DIRECTION:
Summarize the court opinion excerpt below in two sentences.

SOURCE EXTRACT:
--------------------------------

United States v. Williams

Decision Date15 February 1913
Citation203 F. 155
PartiesUNITED STATES ex rel. CASTRO v. WILLIAMS, U.S. Com'r of Immigration, et al.
CourtU.S. District Court — Southern District of New York

Geo Gordon Battle, of New York City, for relator.

Henry A. Wise, of New York City, for respondent.

WARD Circuit Judge.

Aliens have the right to enter the United States except so far as the right is restricted by our statutes. Section 2, Act Cong Feb. 20, 1907, c. 1134, 34 Stat. 898 (U.S. Comp. St. Supp. 1911, p. 500), defines in separate classes the aliens that are to be excluded. The burden is upon the immigration authorities to show that any alien denied the right to enter does fall within one of these exceptions to the general privilege. Although an alien who has not yet entered may not enjoy the constitutional guaranties of citizens, he has rights under this law which must be respected.

--------------------------------

RECORD EXCERPTS:

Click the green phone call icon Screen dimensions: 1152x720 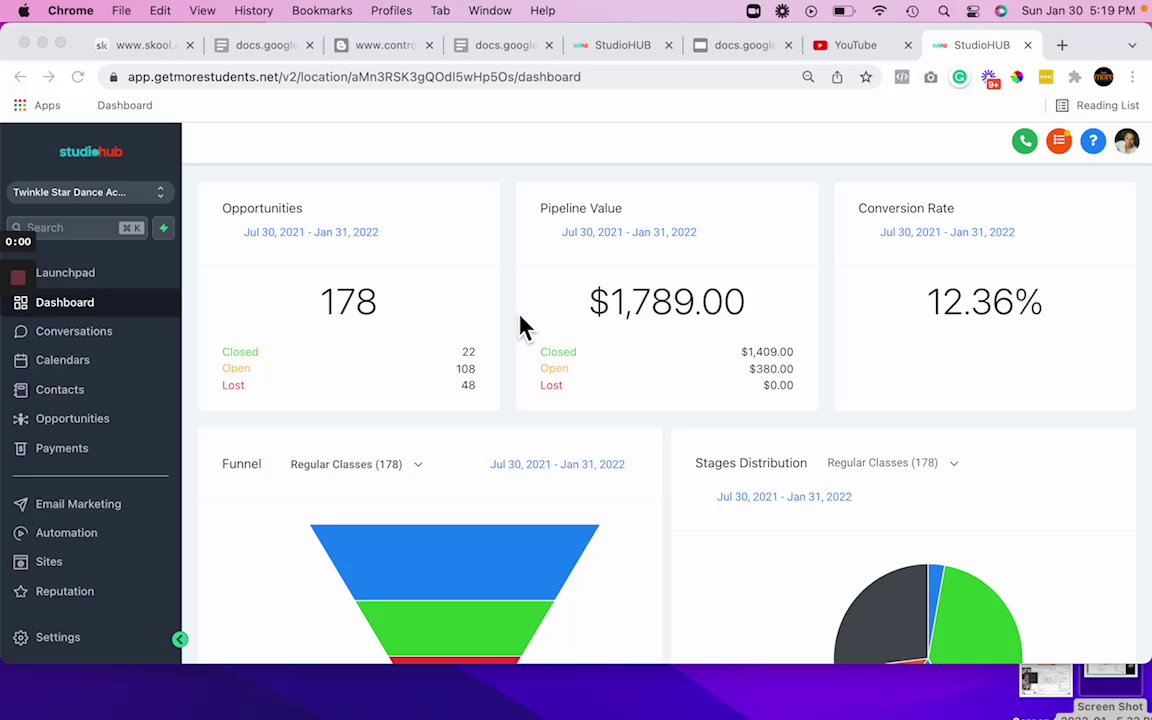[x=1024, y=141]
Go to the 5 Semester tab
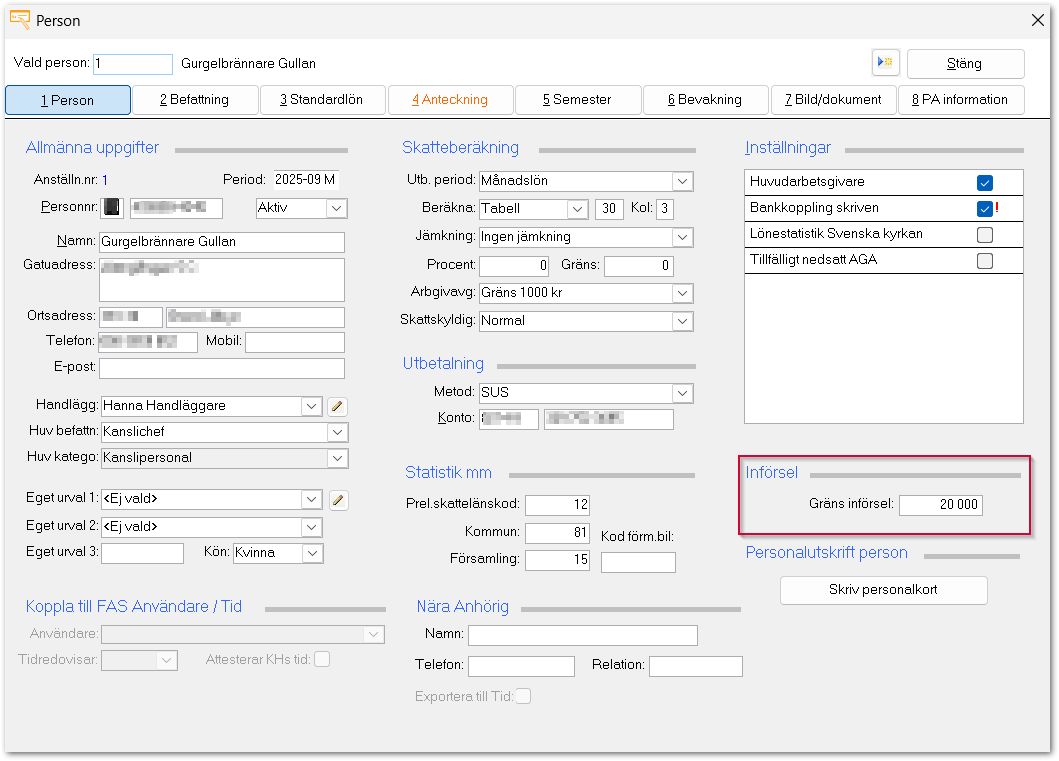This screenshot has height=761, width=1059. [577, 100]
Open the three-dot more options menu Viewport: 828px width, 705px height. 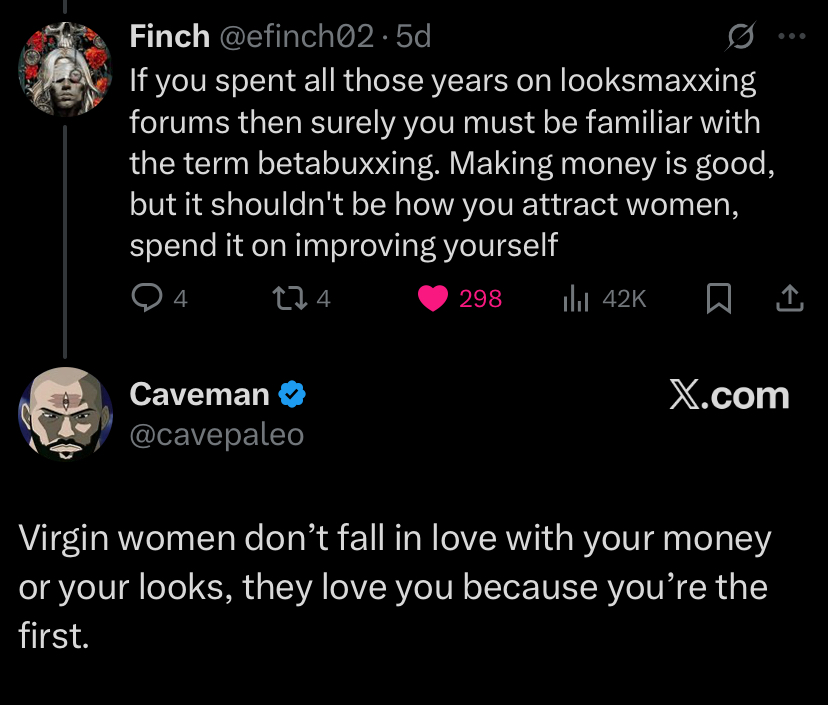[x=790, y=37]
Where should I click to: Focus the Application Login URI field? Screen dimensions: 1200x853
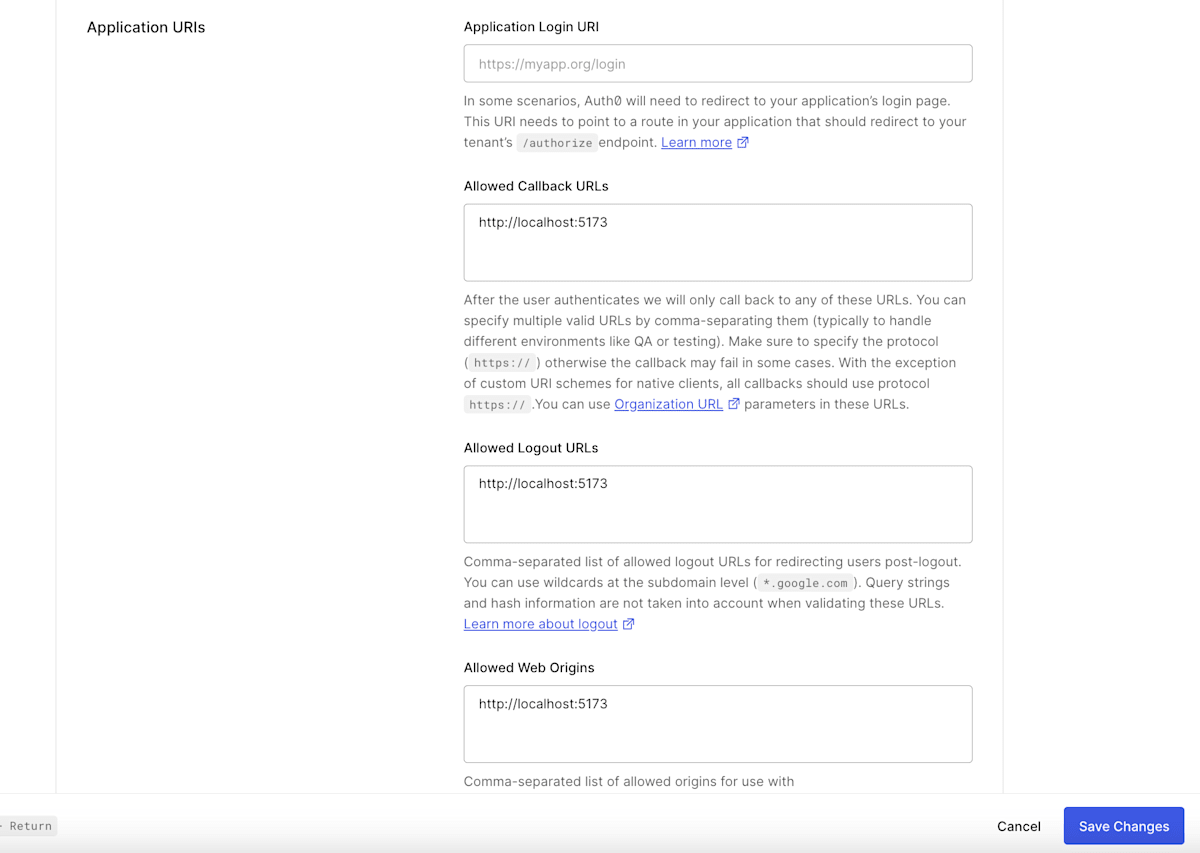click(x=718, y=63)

--------------------------------

RESULT OF THIS EXERCISE:
In United States ex rel. Castro v. Williams, decided February 15, 1913, in the U.S. District Court for the Southern District of New York, Circuit Judge Ward states that aliens have the right to enter the United States except as restricted by statute, and that Section 2 of the Act of February 20, 1907, defines the classes to be excluded. The immigration authorities bear the burden of showing that a denied alien falls within one of those exceptions, and an alien who has not yet entered, though perhaps lacking citizens' constitutional guarantees, has rights under this law that must be respected.